### Work required:
Only the lines from the start of the data through the line containing "Haritham Books (247, 1642)" should be written out, exactly as they are, with both ends included and the pictures left out.

[Dataset extract Boundary: Start]

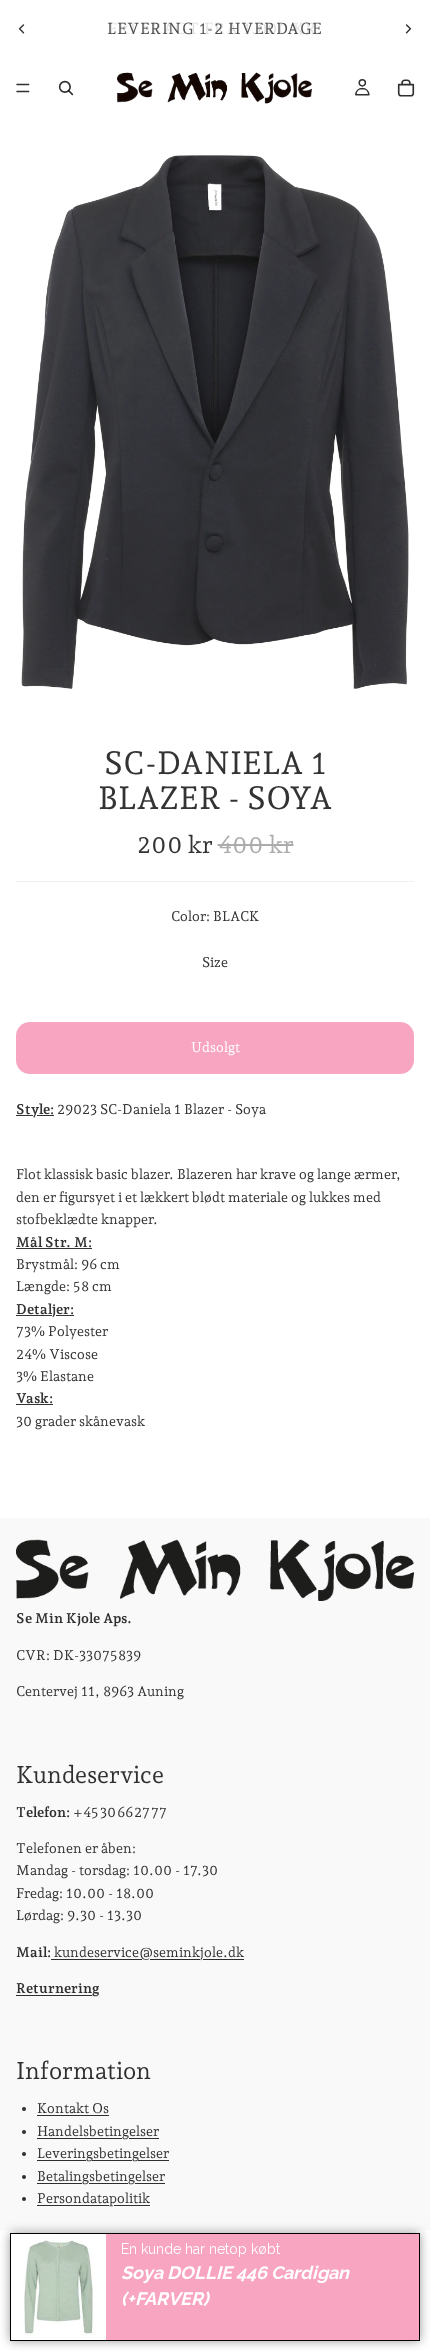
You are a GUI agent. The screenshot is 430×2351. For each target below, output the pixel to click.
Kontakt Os (73, 2108)
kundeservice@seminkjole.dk (147, 1951)
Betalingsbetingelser (101, 2175)
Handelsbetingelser (98, 2131)
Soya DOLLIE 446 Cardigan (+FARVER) (235, 2286)
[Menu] (23, 88)
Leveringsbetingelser (103, 2153)
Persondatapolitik (93, 2198)
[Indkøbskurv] (406, 88)
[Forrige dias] (22, 29)
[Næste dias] (408, 29)
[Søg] (66, 88)
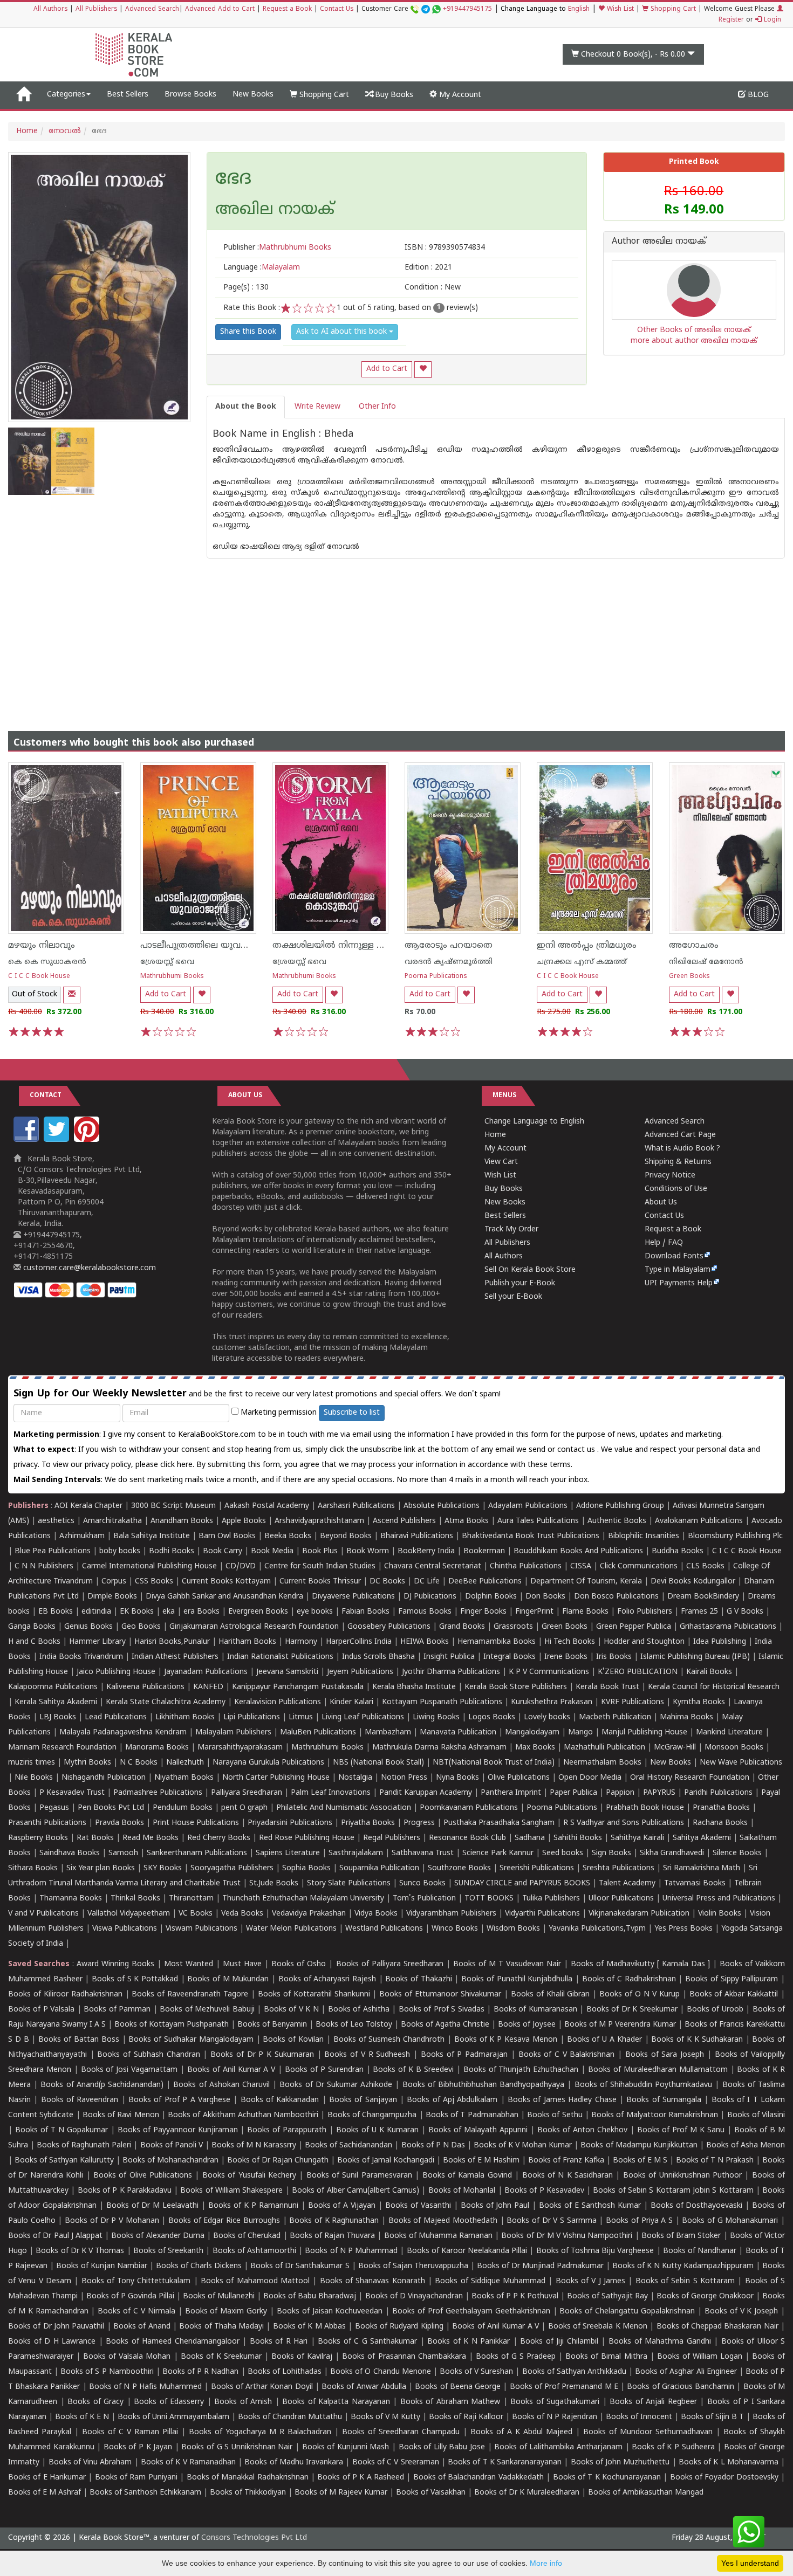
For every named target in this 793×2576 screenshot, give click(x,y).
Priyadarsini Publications (290, 1823)
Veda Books (242, 1913)
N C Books (139, 1762)
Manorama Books (157, 1747)
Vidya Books (376, 1913)
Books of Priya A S (639, 2221)
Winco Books (455, 1928)
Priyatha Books (368, 1823)
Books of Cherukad (247, 2236)
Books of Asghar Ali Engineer (685, 2372)
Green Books (689, 977)
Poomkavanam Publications (469, 1808)
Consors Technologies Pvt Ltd (254, 2538)
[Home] (23, 94)
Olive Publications (519, 1777)
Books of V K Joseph (741, 2311)
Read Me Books (150, 1838)
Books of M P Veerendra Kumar (620, 2024)
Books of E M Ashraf (44, 2492)
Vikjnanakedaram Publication (639, 1913)
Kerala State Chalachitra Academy (165, 1702)
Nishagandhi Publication (103, 1777)
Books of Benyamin (272, 2024)
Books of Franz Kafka (566, 2160)
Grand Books (462, 1626)
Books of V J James (590, 2281)
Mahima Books (686, 1717)
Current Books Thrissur (320, 1581)
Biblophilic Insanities (643, 1536)
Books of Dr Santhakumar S (299, 2266)
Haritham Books (247, 1642)
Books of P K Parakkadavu (125, 2190)
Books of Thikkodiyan (248, 2492)
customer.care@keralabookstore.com (88, 1268)
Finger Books (483, 1611)
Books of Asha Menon (745, 2145)
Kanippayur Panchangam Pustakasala (298, 1687)
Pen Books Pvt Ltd (111, 1808)
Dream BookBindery (703, 1596)
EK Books (137, 1611)
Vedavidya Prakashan (309, 1913)
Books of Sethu (555, 2115)
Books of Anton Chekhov (582, 2130)
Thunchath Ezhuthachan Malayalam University (303, 1898)
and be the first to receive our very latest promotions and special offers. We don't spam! (257, 1394)
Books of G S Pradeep (516, 2356)
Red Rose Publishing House (306, 1838)
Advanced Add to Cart (220, 9)
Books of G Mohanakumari (730, 2221)
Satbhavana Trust (423, 1853)
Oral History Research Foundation (689, 1777)
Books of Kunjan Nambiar (101, 2266)
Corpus (113, 1581)
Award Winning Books (115, 1964)
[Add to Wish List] (423, 369)
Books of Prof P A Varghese (179, 2100)
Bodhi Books (171, 1551)
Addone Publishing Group (620, 1506)
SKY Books (162, 1868)
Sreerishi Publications (537, 1868)
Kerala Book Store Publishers (515, 1687)
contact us (577, 1450)
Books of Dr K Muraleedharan (526, 2492)
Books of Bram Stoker (681, 2236)
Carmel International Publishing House (149, 1566)
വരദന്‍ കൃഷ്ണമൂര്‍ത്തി (449, 962)
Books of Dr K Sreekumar (632, 2009)
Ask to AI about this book (342, 331)
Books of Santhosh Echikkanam (145, 2492)
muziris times (31, 1762)
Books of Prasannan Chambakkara (404, 2356)
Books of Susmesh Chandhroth (389, 2039)
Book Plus (320, 1551)
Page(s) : (246, 287)
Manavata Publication (458, 1732)
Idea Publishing (719, 1642)
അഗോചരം (694, 945)
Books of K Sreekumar (221, 2356)
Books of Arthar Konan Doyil (262, 2387)
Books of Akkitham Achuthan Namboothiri (243, 2115)
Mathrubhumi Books (172, 977)
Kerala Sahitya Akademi (56, 1702)
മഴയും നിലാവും (41, 945)
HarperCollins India (359, 1642)
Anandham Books (182, 1521)
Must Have (242, 1964)
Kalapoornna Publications (53, 1687)
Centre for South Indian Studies (319, 1566)
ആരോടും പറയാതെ (449, 945)
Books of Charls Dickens (199, 2266)
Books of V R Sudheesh (367, 2055)
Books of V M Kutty (385, 2417)
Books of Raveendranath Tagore (190, 1994)
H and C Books (34, 1642)
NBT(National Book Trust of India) (494, 1762)
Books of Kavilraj (301, 2356)
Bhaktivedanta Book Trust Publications (530, 1536)
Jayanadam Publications (206, 1672)
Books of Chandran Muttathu (290, 2417)
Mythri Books (87, 1762)
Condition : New (433, 287)
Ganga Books (32, 1626)
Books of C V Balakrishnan (566, 2055)
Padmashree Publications (157, 1792)
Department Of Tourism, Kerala (586, 1581)
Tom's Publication (424, 1898)
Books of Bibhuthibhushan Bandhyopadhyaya (483, 2085)
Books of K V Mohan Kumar (523, 2145)
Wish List (619, 9)
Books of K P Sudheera (673, 2447)
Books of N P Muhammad (351, 2251)
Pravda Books (119, 1823)
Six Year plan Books (100, 1868)
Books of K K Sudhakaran (696, 2039)
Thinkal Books (135, 1898)
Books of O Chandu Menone (380, 2372)
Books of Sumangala (663, 2100)
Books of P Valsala (41, 2009)
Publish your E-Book (519, 1283)
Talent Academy (627, 1883)
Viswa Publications (124, 1928)
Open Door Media (589, 1777)
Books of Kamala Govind (467, 2175)
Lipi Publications (251, 1717)
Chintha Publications (526, 1566)
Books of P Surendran (324, 2070)
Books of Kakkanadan (280, 2100)
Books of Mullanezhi (219, 2296)
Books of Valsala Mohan (126, 2356)
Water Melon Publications (291, 1928)
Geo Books (141, 1626)
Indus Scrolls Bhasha (378, 1657)
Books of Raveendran (80, 2100)
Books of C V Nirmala (136, 2311)
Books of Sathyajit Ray (607, 2296)
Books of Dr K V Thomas (80, 2251)
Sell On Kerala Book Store (530, 1270)
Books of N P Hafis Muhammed (145, 2387)
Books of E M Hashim (481, 2160)
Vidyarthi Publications (542, 1913)
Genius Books (88, 1626)
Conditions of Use (676, 1189)
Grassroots (513, 1626)
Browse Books (190, 94)
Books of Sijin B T (712, 2417)
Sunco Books (422, 1883)
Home (27, 131)
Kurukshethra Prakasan (551, 1702)
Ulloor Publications (621, 1898)
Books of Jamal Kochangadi (385, 2160)
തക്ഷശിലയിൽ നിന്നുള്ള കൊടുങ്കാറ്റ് (347, 945)
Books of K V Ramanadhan (188, 2462)
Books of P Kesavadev (544, 2190)
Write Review (317, 406)
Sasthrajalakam (356, 1853)
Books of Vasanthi (418, 2205)
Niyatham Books (184, 1777)
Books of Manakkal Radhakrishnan (248, 2477)
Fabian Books (365, 1611)
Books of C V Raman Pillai (130, 2432)
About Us (661, 1202)
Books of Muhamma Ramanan (438, 2236)
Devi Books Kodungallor (693, 1581)
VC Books (196, 1913)
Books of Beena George (458, 2387)
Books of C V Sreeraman (395, 2462)
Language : (261, 267)
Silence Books (737, 1853)
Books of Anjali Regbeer (653, 2402)
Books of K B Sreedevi (413, 2070)
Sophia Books (306, 1868)
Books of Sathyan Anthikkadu (574, 2372)
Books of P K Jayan (138, 2447)
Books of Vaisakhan (431, 2492)
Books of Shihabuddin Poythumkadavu (644, 2085)
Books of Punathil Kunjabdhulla (516, 1979)
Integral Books (509, 1657)
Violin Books (719, 1913)
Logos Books (491, 1717)
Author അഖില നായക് (659, 242)
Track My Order (511, 1229)
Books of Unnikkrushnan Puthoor (682, 2175)
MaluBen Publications (318, 1732)
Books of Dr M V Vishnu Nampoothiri (566, 2236)
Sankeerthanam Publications (197, 1853)
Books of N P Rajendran (554, 2417)
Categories (66, 94)
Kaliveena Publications (145, 1687)
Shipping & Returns (678, 1162)
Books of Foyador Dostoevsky (724, 2477)
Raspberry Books (38, 1838)
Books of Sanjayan (363, 2100)
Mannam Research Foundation (62, 1747)
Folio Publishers (644, 1611)
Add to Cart (386, 369)
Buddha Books (677, 1551)
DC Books (387, 1581)
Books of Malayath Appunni (478, 2130)
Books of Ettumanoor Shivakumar (440, 1994)
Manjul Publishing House (644, 1732)
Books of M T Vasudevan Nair (507, 1964)
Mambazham (388, 1732)
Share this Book (248, 331)
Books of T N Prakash (715, 2160)
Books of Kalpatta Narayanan (336, 2402)
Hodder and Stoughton (644, 1642)
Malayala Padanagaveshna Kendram (123, 1732)
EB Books (55, 1611)
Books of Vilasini (756, 2115)
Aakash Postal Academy (267, 1506)
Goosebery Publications (388, 1626)
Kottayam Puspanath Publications (442, 1702)
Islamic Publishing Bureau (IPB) (695, 1657)
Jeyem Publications (360, 1672)
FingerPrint (534, 1611)
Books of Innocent (639, 2417)
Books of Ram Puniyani (136, 2477)
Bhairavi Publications (416, 1536)
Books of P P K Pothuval (514, 2296)
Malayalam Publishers (233, 1732)
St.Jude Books (273, 1883)
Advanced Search (152, 9)
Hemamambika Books (496, 1642)
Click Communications (639, 1566)
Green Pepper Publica (633, 1626)
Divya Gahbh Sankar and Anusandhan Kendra (224, 1596)
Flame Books (585, 1611)
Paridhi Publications (718, 1792)
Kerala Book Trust (607, 1687)
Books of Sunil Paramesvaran (359, 2175)
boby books (119, 1551)
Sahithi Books (577, 1838)
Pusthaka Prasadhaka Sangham (499, 1823)
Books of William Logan (699, 2356)
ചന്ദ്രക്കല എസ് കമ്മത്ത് (582, 962)
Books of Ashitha (358, 2009)
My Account (459, 95)
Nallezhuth (185, 1762)
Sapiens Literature (288, 1853)
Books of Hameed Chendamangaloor (173, 2341)
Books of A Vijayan (342, 2205)
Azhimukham (82, 1536)
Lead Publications (116, 1717)
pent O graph (244, 1808)
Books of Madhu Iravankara (293, 2462)
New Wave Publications (741, 1762)
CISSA (580, 1566)
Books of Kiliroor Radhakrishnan (65, 1994)
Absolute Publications (442, 1506)
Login (771, 20)
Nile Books (34, 1777)
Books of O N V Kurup (639, 1994)
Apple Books (244, 1521)
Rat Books (95, 1838)
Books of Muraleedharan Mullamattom (658, 2070)
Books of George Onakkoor (705, 2296)
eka (168, 1611)
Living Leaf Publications (363, 1717)
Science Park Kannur (498, 1853)
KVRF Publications (632, 1702)
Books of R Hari (279, 2341)
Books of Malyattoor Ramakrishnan (654, 2115)
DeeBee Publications (485, 1581)
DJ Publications (430, 1596)
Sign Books (611, 1853)
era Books (201, 1611)
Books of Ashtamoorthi (254, 2251)
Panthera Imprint (511, 1792)
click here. (178, 1465)
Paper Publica (573, 1792)
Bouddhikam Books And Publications (578, 1551)
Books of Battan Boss (78, 2039)
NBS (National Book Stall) (378, 1762)
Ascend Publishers (404, 1521)
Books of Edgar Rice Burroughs (224, 2221)
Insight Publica (449, 1657)
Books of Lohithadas (285, 2372)
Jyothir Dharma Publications (451, 1672)
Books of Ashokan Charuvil (221, 2085)
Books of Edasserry (169, 2402)
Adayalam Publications (528, 1506)
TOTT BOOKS (489, 1898)
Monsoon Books (734, 1747)
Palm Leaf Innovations (331, 1792)
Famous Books (425, 1611)
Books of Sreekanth (168, 2251)
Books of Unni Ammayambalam (173, 2417)
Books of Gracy (95, 2402)
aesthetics (56, 1521)
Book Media (272, 1551)
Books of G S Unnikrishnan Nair (236, 2447)
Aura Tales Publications (538, 1521)
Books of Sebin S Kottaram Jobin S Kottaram (673, 2190)
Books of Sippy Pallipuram (731, 1979)
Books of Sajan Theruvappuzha (413, 2266)
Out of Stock (34, 994)
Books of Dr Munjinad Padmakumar (540, 2266)
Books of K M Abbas (309, 2326)
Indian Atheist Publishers (175, 1657)
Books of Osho (298, 1964)
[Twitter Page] (58, 1140)
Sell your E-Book (513, 1296)
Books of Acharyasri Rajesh (327, 1979)
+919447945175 (467, 9)
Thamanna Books (70, 1898)
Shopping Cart (672, 9)
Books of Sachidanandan (348, 2145)
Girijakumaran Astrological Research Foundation (254, 1626)
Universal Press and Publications (718, 1898)
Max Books (535, 1747)
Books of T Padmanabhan (472, 2115)
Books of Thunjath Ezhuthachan (521, 2070)
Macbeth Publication (615, 1717)
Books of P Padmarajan (464, 2055)
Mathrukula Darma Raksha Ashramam (439, 1747)
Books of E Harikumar (47, 2477)
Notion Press (404, 1777)
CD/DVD (240, 1566)
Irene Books (565, 1657)
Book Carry (222, 1551)
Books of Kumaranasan (535, 2009)
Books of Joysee (527, 2024)
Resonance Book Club (467, 1838)
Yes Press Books (683, 1928)
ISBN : (445, 247)
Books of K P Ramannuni (253, 2205)
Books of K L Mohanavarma (728, 2462)
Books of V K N (291, 2009)
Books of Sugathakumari (554, 2402)
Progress (419, 1823)
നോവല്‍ (65, 131)
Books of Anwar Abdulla (364, 2387)
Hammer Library (97, 1642)
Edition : (428, 267)
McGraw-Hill (675, 1747)
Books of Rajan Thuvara (332, 2236)
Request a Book (287, 9)
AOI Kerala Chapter (88, 1506)
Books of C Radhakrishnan (629, 1979)
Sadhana (530, 1838)
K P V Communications (549, 1672)
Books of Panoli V (171, 2145)
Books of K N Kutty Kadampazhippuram (683, 2266)
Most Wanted (188, 1964)
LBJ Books (57, 1717)
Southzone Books (459, 1868)
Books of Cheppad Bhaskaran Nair (717, 2326)
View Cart (501, 1162)
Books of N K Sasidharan (567, 2175)
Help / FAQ (664, 1243)
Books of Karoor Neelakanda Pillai (467, 2251)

[Dataset extract Boundary: End]

### Answer below:
You are a GUI agent. The screenshot is 430×2351. For each target below, output the pixel to click.
Kontakt Os (73, 2108)
kundeservice@seminkjole.dk (147, 1951)
Betalingsbetingelser (101, 2175)
Handelsbetingelser (98, 2131)
Soya DOLLIE 446 Cardigan (+FARVER) (235, 2286)
[Menu] (23, 88)
Leveringsbetingelser (103, 2153)
Persondatapolitik (93, 2198)
[Indkøbskurv] (406, 88)
[Forrige dias] (22, 29)
[Næste dias] (408, 29)
[Søg] (66, 88)
For every named target in this 793×2576 screenshot, give click(x,y).
Priyadarsini Publications (290, 1823)
Veda Books (242, 1913)
N C Books (139, 1762)
Manorama Books (157, 1747)
Vidya Books (376, 1913)
Books of Priya A S (639, 2221)
Winco Books (455, 1928)
Priyatha Books (368, 1823)
Books of Cherukad (247, 2236)
Books of Asghar Ali Engineer (685, 2372)
Green Books (689, 977)
Poomkavanam Publications (469, 1808)
Consors Technologies Pvt Ltd (254, 2538)
[Home] (23, 94)
Olive Publications (519, 1777)
Books of V K Joseph (741, 2311)
Read Me Books (150, 1838)
Books of M P Veerendra Kumar (620, 2024)
Books of E M Ashraf (44, 2492)
Vikjnanakedaram Publication (639, 1913)
Kerala State Chalachitra Academy (165, 1702)
Nishagandhi Publication (103, 1777)
Books of Benyamin (272, 2024)
Books of Franz Kafka (566, 2160)
Grand Books (462, 1626)
Books of V J James (590, 2281)
Mahima Books (686, 1717)
Current Books Thrissur (320, 1581)
Biblophilic Insanities (643, 1536)
Books of Dr Santhakumar S (299, 2266)
Haritham Books (247, 1642)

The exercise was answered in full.